- [Work to complete] Directions for the data below: repeat exactly the lines from the one with "Souhlasím (536, 2497)" through the one with "GeneratePress (809, 623)", both included, and omit all pictures.

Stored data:
============================================================

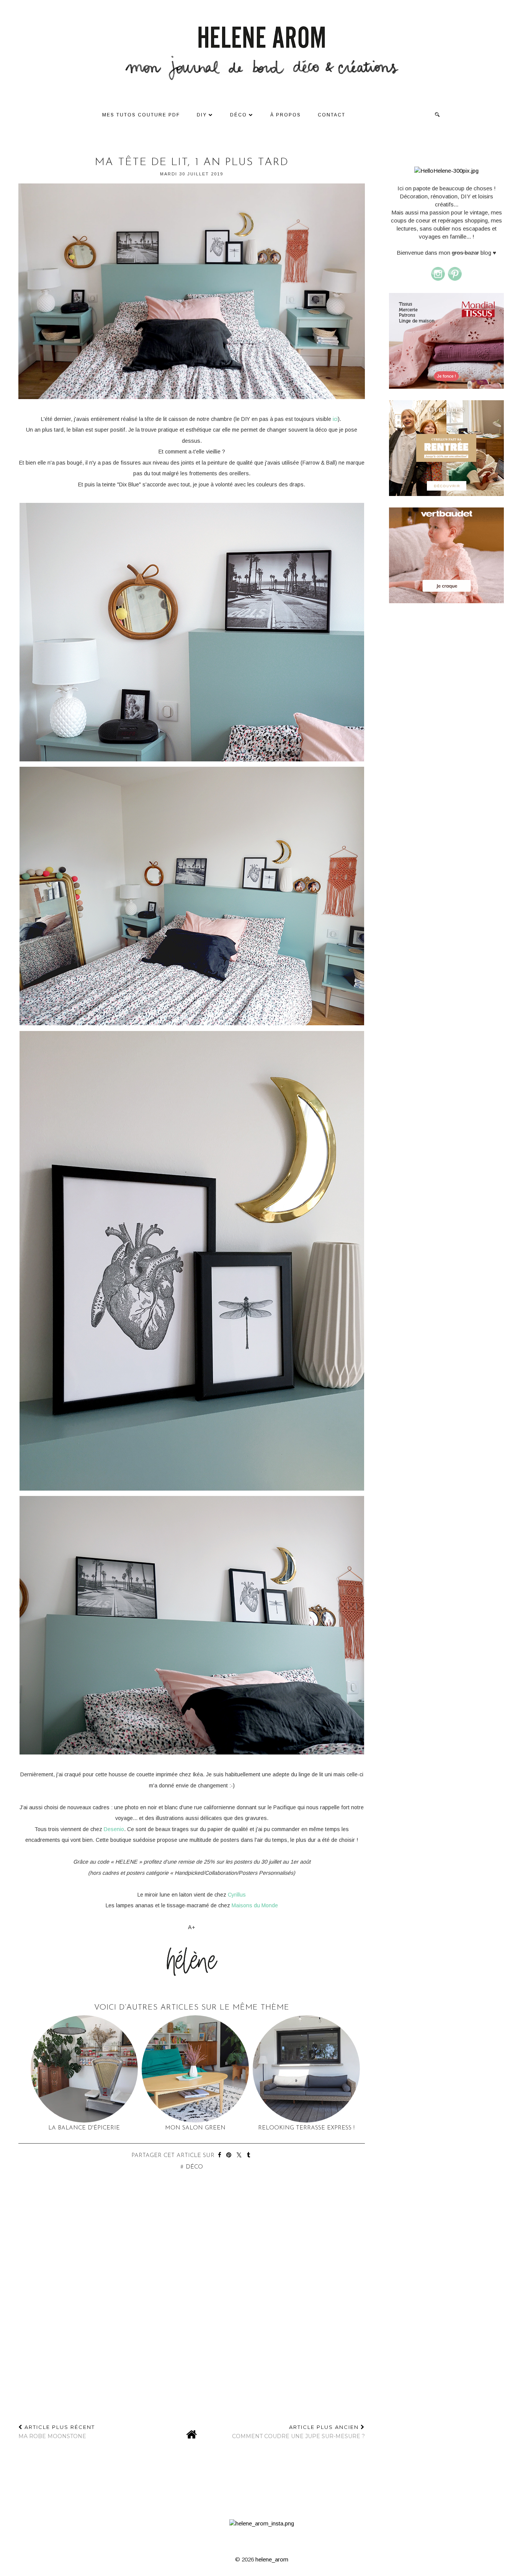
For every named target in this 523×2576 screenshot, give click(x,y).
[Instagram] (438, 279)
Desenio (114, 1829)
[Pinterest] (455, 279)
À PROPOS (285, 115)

============================================================

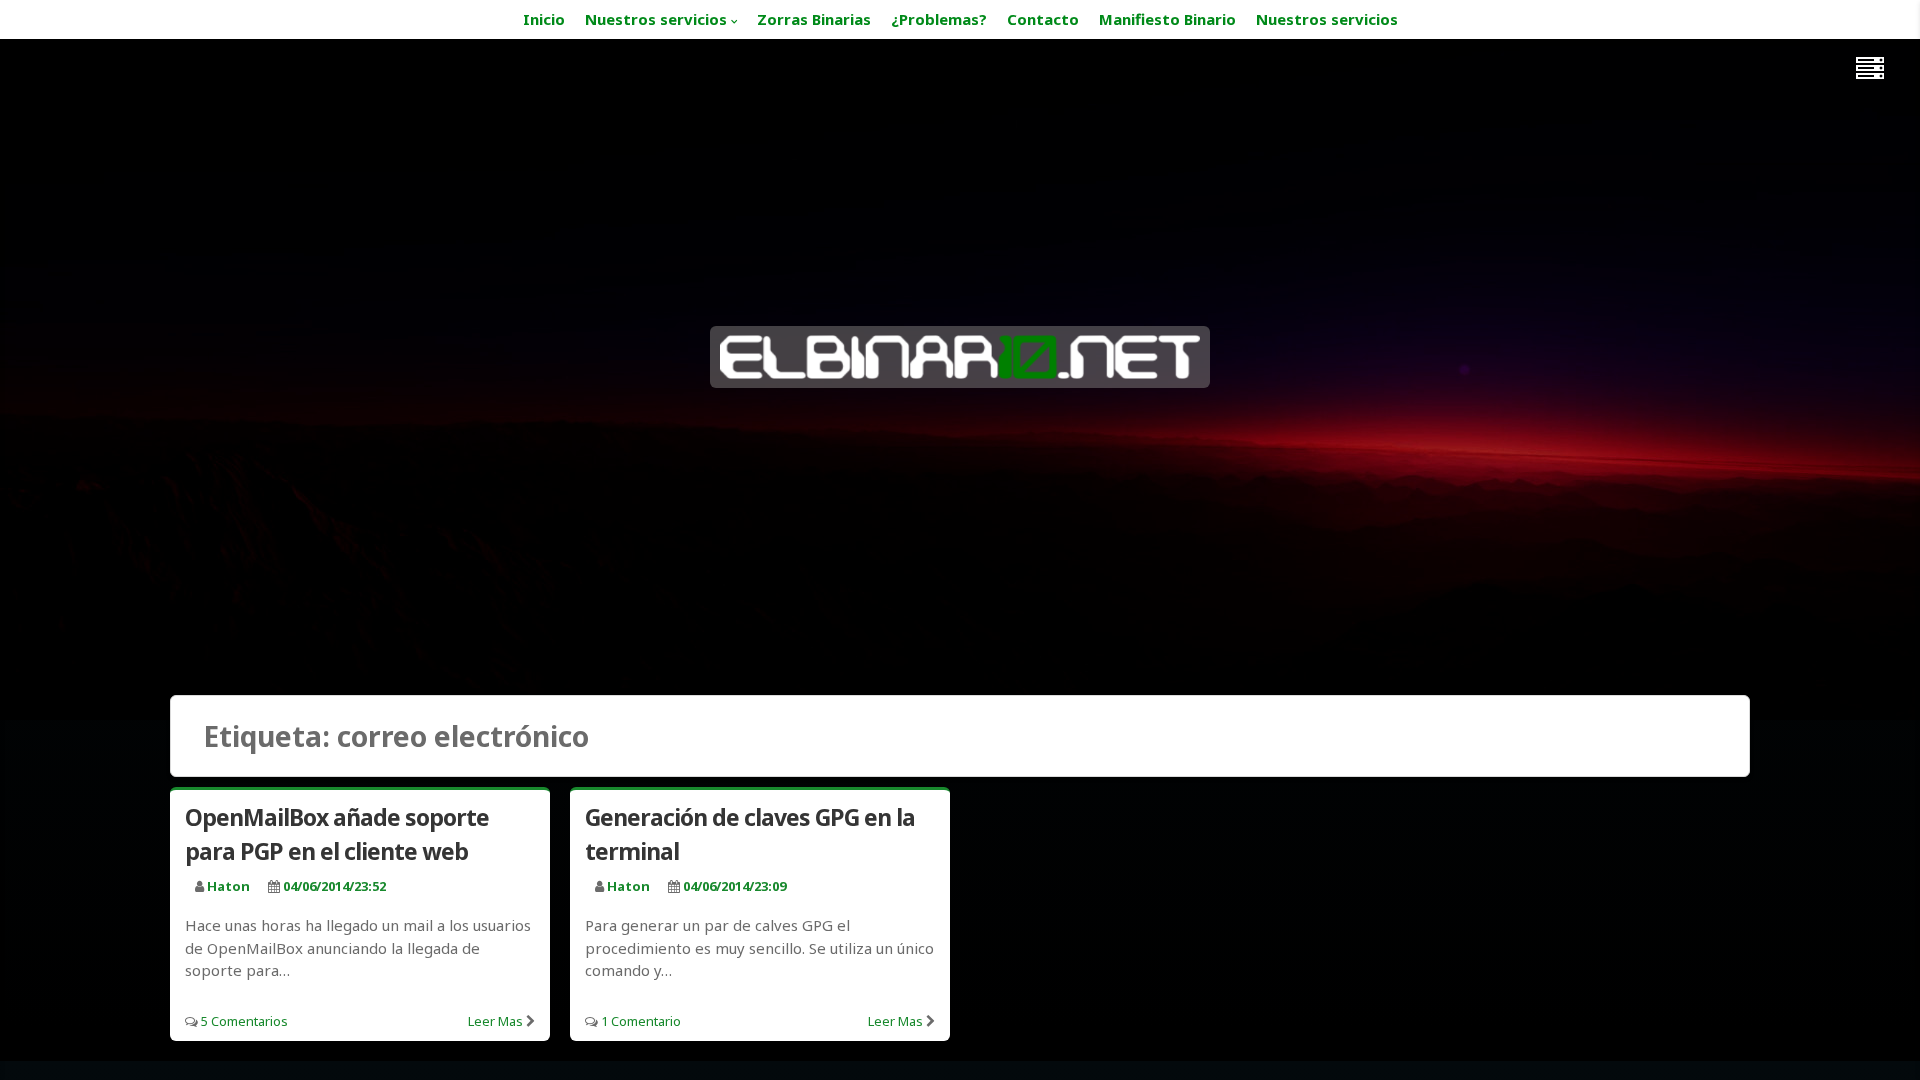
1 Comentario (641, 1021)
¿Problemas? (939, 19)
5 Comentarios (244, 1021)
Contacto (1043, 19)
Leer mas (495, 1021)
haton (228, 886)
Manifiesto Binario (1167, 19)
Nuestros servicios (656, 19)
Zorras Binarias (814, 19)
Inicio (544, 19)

============================================================

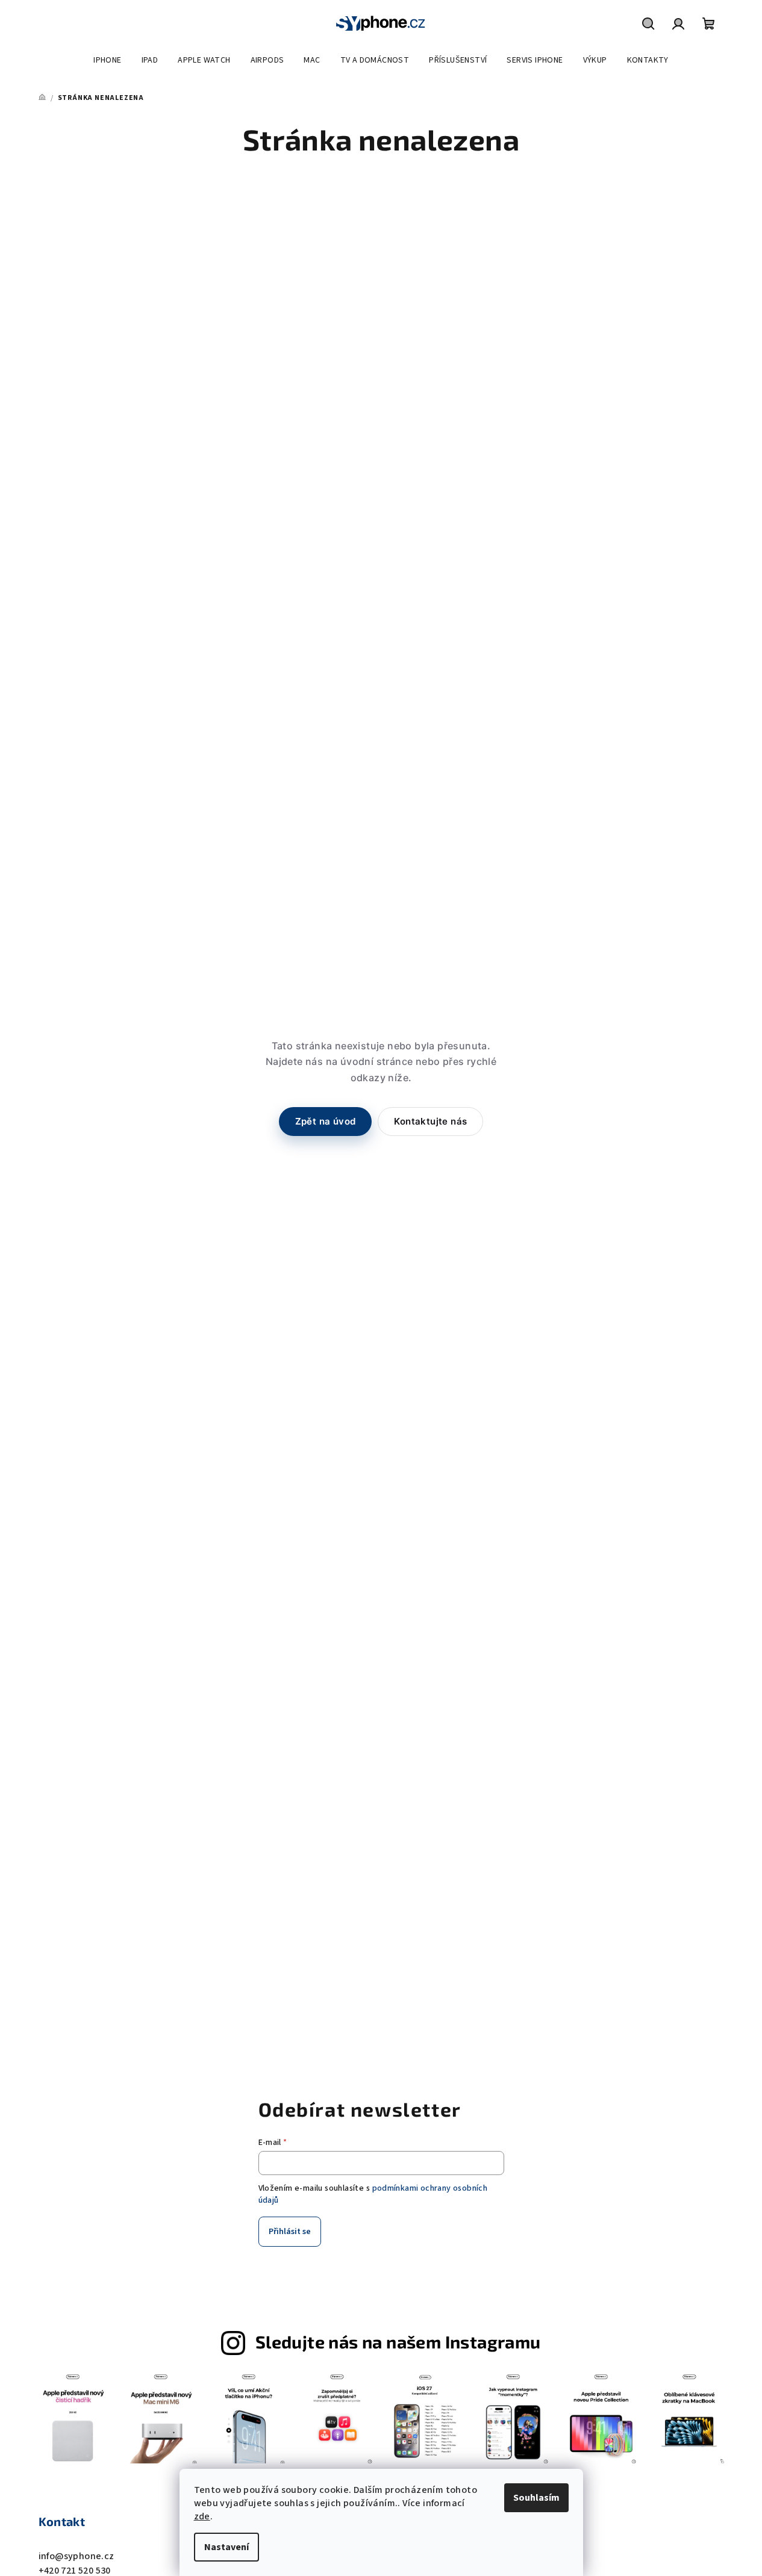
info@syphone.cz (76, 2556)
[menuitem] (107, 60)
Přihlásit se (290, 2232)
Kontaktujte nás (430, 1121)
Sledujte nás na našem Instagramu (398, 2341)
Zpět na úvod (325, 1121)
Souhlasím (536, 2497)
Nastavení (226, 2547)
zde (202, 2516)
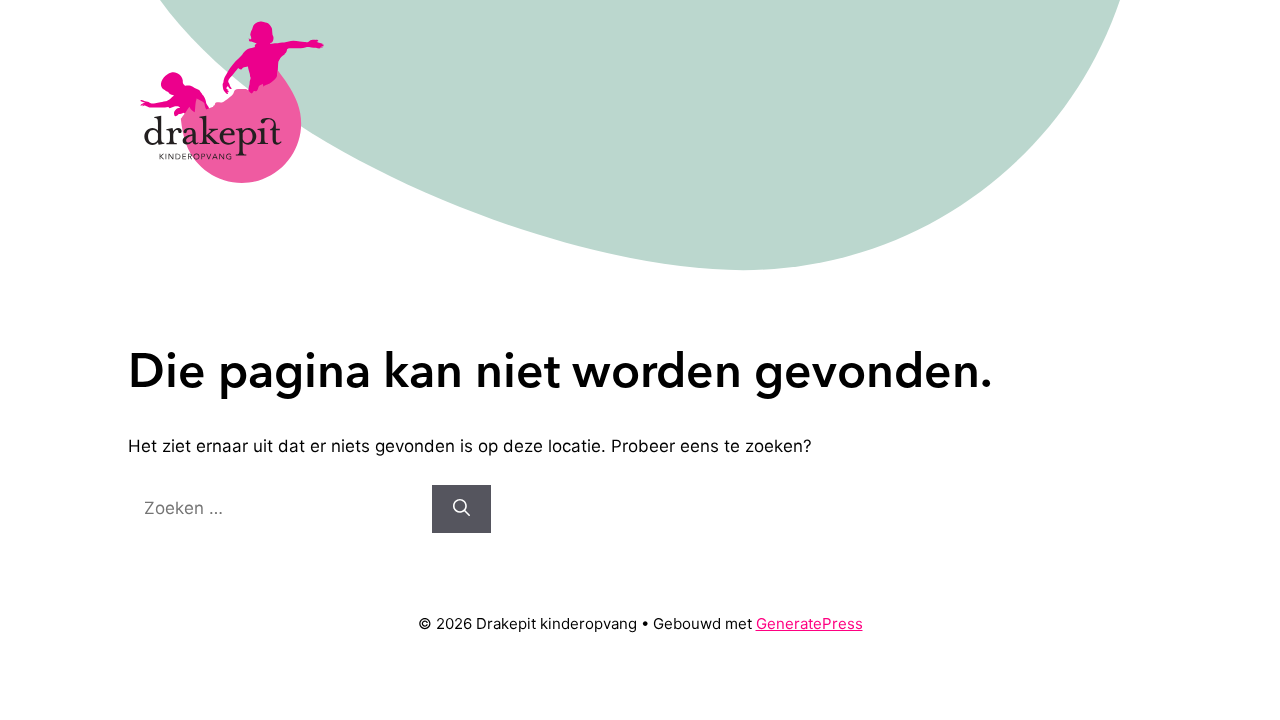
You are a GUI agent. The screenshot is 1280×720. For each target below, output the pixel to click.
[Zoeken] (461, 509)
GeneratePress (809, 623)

============================================================

- [Solution]
Souhlasím (536, 2497)
Nastavení (226, 2547)
zde (202, 2516)
You are a GUI agent. The screenshot is 1280×720. For each target below, output the pixel to click.
[Zoeken] (461, 509)
GeneratePress (809, 623)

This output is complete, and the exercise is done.